It’s been seven months since grandma went missing.
Most families would be horrified if their beloved matriarch hadn’t been seen for over half a year, but the Walters family of Portland, Maine isn’t too concerned. They know exactly where Grandmother Deb is: In a yellow kayak off the coast of South Carolina heading toward Guatemala.
The 63-year old grandmother set off in July of last year from Maine’s Royal River on a yearlong trip that will end in Guatemala City, all to benefit the children of a community living in the capital city’s garbage dump.
Walters, a retired scientist, has set out on this journey to raise money and support for Safe Passage, a Maine-based nonprofit that provides early nutrition, education and health services to about 600 children in Guatemala City. Walters is making frequent stops on her journey south to raise awareness and funding for her organization.
"I have met so met so many new people along the way, but also reconnected with so many old friends," Walters told local media during a stop in the Palmetto state. "I have three states and two countries left, and I am amazed by how much support I have received so far."
Walters became involved with Safe Passage after visiting Guatemala nine years ago and soon started volunteering for them. Her goal for the trip is to raise enough money so that Safe Passage can add a third grade to its school, which will cost around $320,000.
"People say, 'Why not write a book, or have a bake sale or a golf tournament?' And I say. 'Because I want to combine my passion for the children with my slightly unusual passion for long distance kayaking,'” she told MPBN News in Maine.

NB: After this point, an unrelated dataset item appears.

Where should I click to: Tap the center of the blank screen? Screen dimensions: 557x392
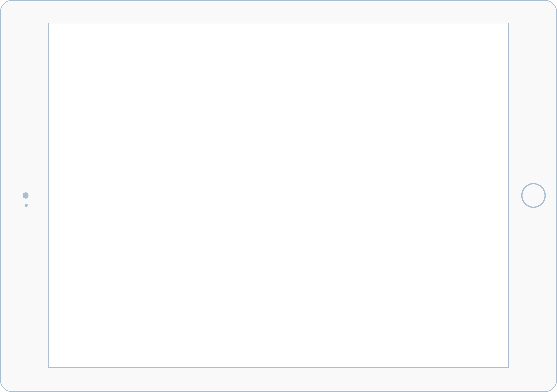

Walters nautical travel plan is to stick close to shore as possible until she reaches New Jersey and then use the Intracoastal Waterway for her trip down to Florida. From the Sunshine State, she will hitch a ride on a sailboat to Belize.
There will be no speed records set on this journey as Walters, who suffers from both arthritis and tendinitis, plans to travel about 13.7 miles per day, a low estimate that tries to account for sick days.
Walters has so far kayaked 65 percent of her journey and has raised nearly $120,000 – about 79 percent of her $150,000 fundraising goal. She expects to be in Guatemala in May of 2015.
The former scientist is also no nautical novice as she has made a long-distance kayak trip. She has previously kayaked solo in the Arctic, around Hudson Bay and the coast of Nova Scotia.
"She's mentally so tough that that's what's gonna, you know, make it work," Chris Percival, Walters' husband, told MPBN News.